A UAV Remote ID Spoofing Defense System
Project description
Argus
A UAV Remote ID Spoofing Defense System.
#UAV Swarm Security #Remote ID Spoofing #Graph-Theoretic Modeling #Cryptographic Defenses
Overview
Argus is a research framework for investigating UAV swarm vulnerabilities to Remote ID spoofing attacks. It combines graph-theoretic analysis with cryptographic defenses to detect and prevent:
- 🎭 Phantom UAV Injection: Non-existent UAVs broadcasting fake Remote ID messages
- 📍 Position Falsification: Legitimate UAVs reporting spoofed GPS coordinates
- 🔀 Coordinated Attacks: Multiple synchronized spoofers disrupting swarm consensus
Key Features
- Swarm Simulation: Dynamic graph-based UAV network modeling with configurable parameters
- Attack Injection: Multiple spoofing scenarios with ground truth tracking
- Detection Methods:
- Spectral analysis via Laplacian eigenvalues
- Centrality-based anomaly detection
- Machine learning with Node2Vec embeddings + isolation forests
- Cryptographic verification with Ed25519 signatures (100% TPR, 0% FPR!)
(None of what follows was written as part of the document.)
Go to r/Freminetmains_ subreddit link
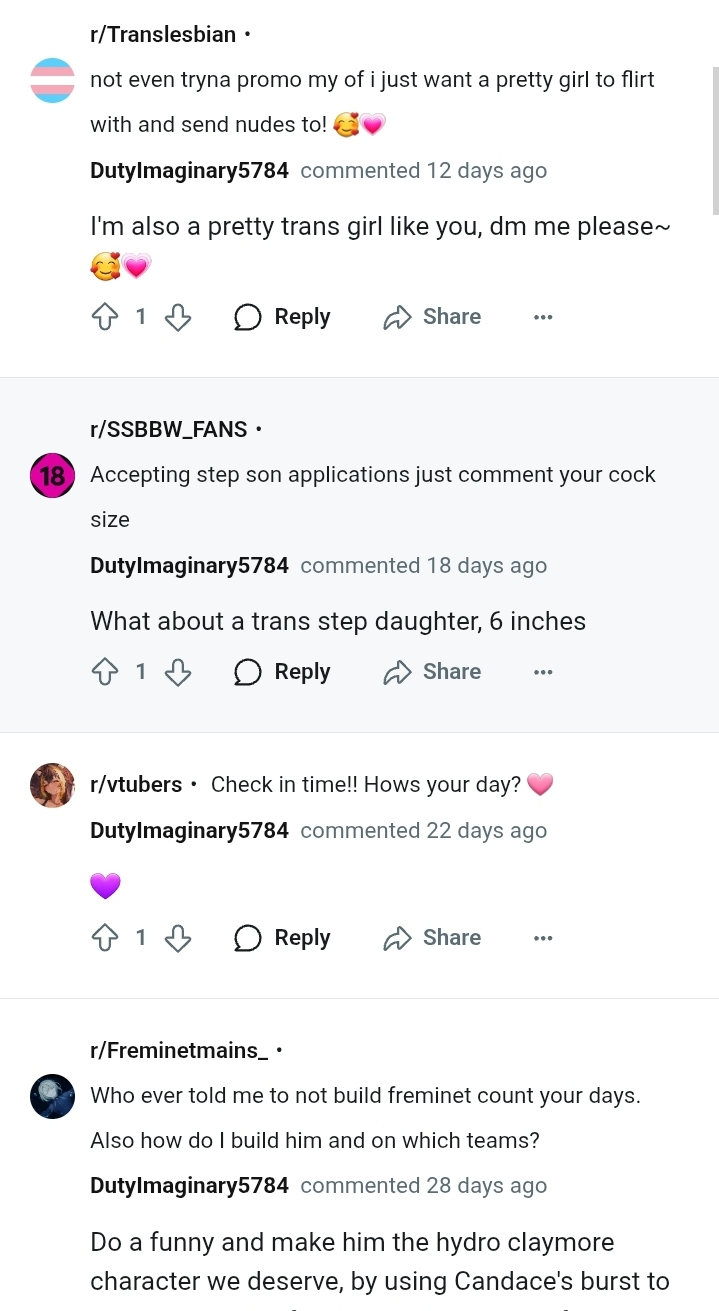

- Consensus Analysis: Quantify attack impact on swarm coordination
- Visualization:
- Publication-quality plots (ROC curves, heatmaps, comparisons) - 300 DPI PDF+PNG
- Live real-time animation with PyQt5 - Watch UAVs move and attacks unfold!
- Enhanced interactive visualization with detection overlay
Installation
Prerequisites
- Python 3.10 or higher
- pip or uv package manager
From PyPI (Recommended)
# Install from PyPI
pip install argus_uav
# Verify installation
argus --help
From Source (For Development)
# Clone the repository
git clone https://github.com/Sang-Buster/Argus.git
cd Argus
# Create virtual environment
uv v -p 3.10
source venv/bin/activate # On Windows: venv\Scripts\activate
# Install in development mode
pip install -e .
# Verify installation
argus --help
pytest tests/ -v
Quick Start
Interactive CLI (Recommended)
The easiest way to get started is with the interactive CLI:
# After installation, use the 'argus' command
argus
# Quick command-line usage
argus --attack phantom --detectors all --mode comparison
# See all options
argus --help
See CLI User Guide for complete documentation.
The CLI provides:
- ✨ Interactive mode - guided experience for beginners
- 🎬 Live visualization - watch attacks and detection in real-time
- 📊 Performance comparison - automated benchmarking and plots
- 🎯 All attacks & detectors - test any combination of 3 attacks × 4 detection methods
1. Simulate a Clean UAV Swarm
from argus_uav.core.swarm import Swarm
import numpy as np
# Create reproducible simulation
rng = np.random.default_rng(seed=42)
swarm = Swarm(
num_uavs=20,
comm_range=100.0,
bounds=(1000, 1000, 200),
rng=rng
)
# Run for 10 seconds
for t in range(10):
swarm.step(dt=1.0)
print(f"Time {t}s: {swarm.get_graph().number_of_edges()} links")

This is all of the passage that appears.